Una delle cose belle dei viaggi, delle tournèe, degli spettacoli, degli incontri letterari: è proprio la possibilità di incontrare un’umanità varia. E per nulla avariata. Piccoli avamposti di persone che ci credono e che resistono.
Marco Bogani è il presidente di Arzach. Il datore di luci (cit) dello spettacolo è stato il fotografo Fabio Innocenti.
A fine serata, comunque felici per la resa artistica e per la soddisfazione dei presenti, mi hanno regalato un cd da loro prodotto. Le cover di Fabrizio De André, rilette in chiave blueseggiante, dalla Band Aut. Un gruppo di sei e a volte sette elementi. Musicisti del Mugello, in gran parte.
Il cd si intitola Facce da mandillà. Hanno scelto il repertorio in dialetto di De André, tranne Quello che non ho, La ballata dell’eroe, Nella mia ora di libertà e fiume Sand Creek.
E’ un disco semiclandestino, che conosceranno in pochi, ma è dignitosissimo. Alcune versuoni, come Jamin-a, Mègu Megun e Sinàn Capudàn Pascià, sono decisamente riuscite.
Ascoltandolo, mi è tornato in mente l’effetto che mi hanno suscitato di recente dei dischi “minori” (ma assai meritevoli): Asincrono di Luigi Mariano, This Man di Sergio Marazzi, il tributo al Signor G dei Flexus. Quanti artisti e opere quasi sconosciute esistono, in Italia, sepolti dall’incuria degli addetti ai lavori e dalla crisi economica?
Troppe. E’ una cosa bella, perché vuol dire che qualcosa di vivo c’è ancora. Persino in Italia: questa Italia. Ma è anche una cosa brutta, perché la meritocrazia ce la scordiamo e questi artisti non vivono d’aria.
Nel mio piccolo: grazie. E complimenti.

2 Comments

  1. che poi, alla fine non te l’ho mica chiesto, cosa vuol dire Mandilla, se lo sai e me lo scrivi mi fai un favore, è la mia firma anonima (e saresti l’unico a saperlo) quando scrivo commenti o post un pò al limite di tutto.

    Ciao Andrea.

  2. Ciao Andrea, noi ci conosciamo in quanto scrivevamo insieme sul Mucchio selvaggio con Daniela direttrice, forse nel 1995 non ricordo. Tu firmavi una rubrica Andrea Rui Scanzi, per il tuo affetto che volevi esprimere, giustamente, al grande giocatore Andrea Rui Costa, dai piedi d’oro e l’intelligenza dll’olandese Cruiff. Perché sono qui? Perché mi serviva di sapere cosa significasse Mandilla, che è anche nel testo di Faber, Creuza de ma, e Google m’ha portato nel tuo blog. Bello, l’avevo già visto, ma non avevo avuto l’occasione di dirtelo. Fa nulla, te lo scrivo adesso.
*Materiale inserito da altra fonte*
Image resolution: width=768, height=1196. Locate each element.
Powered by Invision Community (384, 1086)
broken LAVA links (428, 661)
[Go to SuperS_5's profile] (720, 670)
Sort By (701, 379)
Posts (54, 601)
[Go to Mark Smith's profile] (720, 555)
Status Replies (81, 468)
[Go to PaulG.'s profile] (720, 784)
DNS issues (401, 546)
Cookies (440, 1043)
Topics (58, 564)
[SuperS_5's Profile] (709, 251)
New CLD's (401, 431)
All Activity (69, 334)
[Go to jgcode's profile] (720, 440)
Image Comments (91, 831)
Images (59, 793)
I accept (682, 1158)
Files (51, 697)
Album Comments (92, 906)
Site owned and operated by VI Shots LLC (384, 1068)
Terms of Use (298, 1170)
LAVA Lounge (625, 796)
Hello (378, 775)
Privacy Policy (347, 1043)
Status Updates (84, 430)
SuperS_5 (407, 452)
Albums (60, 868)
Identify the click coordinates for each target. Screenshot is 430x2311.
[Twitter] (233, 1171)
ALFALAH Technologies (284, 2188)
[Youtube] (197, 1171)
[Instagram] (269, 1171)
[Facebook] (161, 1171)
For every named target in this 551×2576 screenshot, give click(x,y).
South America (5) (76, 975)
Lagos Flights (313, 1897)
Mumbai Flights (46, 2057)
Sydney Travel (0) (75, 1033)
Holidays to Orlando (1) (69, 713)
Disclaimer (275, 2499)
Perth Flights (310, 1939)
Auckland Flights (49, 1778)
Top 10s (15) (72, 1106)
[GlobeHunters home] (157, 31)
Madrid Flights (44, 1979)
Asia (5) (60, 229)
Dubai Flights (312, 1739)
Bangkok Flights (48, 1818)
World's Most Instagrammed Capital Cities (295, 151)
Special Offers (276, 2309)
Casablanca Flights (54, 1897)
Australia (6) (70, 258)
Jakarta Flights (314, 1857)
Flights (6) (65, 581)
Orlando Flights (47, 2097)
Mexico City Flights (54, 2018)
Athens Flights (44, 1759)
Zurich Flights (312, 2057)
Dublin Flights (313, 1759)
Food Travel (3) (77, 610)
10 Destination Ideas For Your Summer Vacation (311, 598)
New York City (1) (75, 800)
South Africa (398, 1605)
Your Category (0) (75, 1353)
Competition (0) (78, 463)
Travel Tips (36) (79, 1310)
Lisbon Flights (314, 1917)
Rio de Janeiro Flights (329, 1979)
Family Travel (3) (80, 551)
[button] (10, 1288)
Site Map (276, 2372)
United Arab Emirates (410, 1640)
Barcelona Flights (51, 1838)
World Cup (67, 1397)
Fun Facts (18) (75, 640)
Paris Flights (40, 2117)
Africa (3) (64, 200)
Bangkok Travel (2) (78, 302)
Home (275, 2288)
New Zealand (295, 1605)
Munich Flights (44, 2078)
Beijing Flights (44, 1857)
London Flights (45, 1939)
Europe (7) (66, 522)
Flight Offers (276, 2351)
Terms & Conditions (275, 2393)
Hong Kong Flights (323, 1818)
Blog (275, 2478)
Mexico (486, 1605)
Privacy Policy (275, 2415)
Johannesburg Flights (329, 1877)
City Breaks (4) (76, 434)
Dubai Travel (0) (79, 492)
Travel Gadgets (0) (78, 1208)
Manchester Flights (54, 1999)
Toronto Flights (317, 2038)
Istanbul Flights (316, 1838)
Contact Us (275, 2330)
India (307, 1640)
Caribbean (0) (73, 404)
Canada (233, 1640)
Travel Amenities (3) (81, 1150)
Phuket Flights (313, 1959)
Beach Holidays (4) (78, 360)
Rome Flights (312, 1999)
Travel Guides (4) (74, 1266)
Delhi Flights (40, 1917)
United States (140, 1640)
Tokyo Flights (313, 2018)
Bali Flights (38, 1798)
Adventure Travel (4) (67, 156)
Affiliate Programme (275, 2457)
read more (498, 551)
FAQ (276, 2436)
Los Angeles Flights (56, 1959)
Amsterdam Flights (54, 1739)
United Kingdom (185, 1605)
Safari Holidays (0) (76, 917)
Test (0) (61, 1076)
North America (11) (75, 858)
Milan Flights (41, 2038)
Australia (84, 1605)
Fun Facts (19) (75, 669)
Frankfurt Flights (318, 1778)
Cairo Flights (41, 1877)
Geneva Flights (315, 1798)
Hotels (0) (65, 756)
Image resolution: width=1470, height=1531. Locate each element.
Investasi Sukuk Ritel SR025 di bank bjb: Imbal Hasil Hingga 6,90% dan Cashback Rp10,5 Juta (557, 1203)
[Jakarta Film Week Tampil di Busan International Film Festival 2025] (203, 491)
    Hai fatto un bel pò di strada, ti vedo dappertutto. Io invece sono un malato terminale di quel virus che ha amazzato tanti mie amici. Ho 54 anni e mi facevo le pere fino al 1983, e ora campo falavorando come editing per due case editrici, una di Milano, l’altra di Rimini, Bevivino e Guaraldi. Ho una pensione di 299 euro e faccio fatica anche economicamente, per fortuna m’aiuta mia mamma che un pò di soldini da parte li ha. Mio padre è morto nel 2005 il 3 gennaio all’1,30 del pomeriggio. Tutto qua. Non ci siamo mai visti, o meglio tu non hai visto me, io, come dicevo ti vedo e ti leggo spesso, ben per te, un pò triste per me. Ma non è un problema, tanto non è questa la vera vita. La chiudo qui che è meglio. Un abbraccio, se posso, e complimenti per il blog e per il resto. Matteo.

    Ps: ho 5 blog, e dirtelo mi vergogno.